### Information given
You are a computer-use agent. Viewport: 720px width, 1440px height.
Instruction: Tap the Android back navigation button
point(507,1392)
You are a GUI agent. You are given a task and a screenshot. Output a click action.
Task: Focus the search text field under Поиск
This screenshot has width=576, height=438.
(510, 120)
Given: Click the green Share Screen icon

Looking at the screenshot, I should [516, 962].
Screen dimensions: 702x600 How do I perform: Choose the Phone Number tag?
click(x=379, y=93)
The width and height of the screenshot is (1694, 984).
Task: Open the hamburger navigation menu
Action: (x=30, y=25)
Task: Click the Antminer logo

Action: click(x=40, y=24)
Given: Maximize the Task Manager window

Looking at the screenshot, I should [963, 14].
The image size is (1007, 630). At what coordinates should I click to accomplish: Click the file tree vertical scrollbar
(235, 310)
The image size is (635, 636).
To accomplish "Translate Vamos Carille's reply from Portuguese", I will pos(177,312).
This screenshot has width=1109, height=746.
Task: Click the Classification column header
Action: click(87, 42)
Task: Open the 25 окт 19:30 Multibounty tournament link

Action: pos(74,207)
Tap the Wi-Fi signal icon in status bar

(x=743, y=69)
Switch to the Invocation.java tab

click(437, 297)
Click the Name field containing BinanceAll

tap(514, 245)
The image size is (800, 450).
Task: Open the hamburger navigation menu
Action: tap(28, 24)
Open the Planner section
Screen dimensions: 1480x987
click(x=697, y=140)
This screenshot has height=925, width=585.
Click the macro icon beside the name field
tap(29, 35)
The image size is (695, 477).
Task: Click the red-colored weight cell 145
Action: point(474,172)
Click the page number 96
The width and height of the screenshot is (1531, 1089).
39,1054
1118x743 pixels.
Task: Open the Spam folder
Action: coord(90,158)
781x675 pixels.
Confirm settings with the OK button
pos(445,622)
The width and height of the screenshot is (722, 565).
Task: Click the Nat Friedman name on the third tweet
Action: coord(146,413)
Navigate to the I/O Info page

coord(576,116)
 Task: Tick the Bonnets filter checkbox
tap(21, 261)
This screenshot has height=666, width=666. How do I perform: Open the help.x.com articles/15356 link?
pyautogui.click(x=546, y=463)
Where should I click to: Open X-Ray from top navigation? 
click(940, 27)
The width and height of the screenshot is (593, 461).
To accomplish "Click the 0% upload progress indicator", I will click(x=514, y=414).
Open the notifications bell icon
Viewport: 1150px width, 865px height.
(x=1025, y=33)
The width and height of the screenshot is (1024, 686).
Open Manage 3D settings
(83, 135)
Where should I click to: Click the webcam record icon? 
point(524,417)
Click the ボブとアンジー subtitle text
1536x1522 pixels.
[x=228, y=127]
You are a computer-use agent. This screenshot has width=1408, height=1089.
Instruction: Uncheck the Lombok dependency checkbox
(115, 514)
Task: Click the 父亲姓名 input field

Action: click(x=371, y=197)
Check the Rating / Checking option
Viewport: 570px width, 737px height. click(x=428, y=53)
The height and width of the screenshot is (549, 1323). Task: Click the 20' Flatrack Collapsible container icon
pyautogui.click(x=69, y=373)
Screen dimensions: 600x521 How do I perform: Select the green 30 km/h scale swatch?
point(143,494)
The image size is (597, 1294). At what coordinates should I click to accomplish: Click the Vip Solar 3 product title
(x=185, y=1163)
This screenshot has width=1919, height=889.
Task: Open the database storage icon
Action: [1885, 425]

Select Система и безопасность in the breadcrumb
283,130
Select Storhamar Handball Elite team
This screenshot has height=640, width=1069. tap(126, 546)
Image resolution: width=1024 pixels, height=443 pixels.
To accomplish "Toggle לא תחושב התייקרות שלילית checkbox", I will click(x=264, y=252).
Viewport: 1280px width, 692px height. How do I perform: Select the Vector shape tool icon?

### What this task involves
State the number of lines in the data that contain the word "computer", offering no other text.

### Reply
2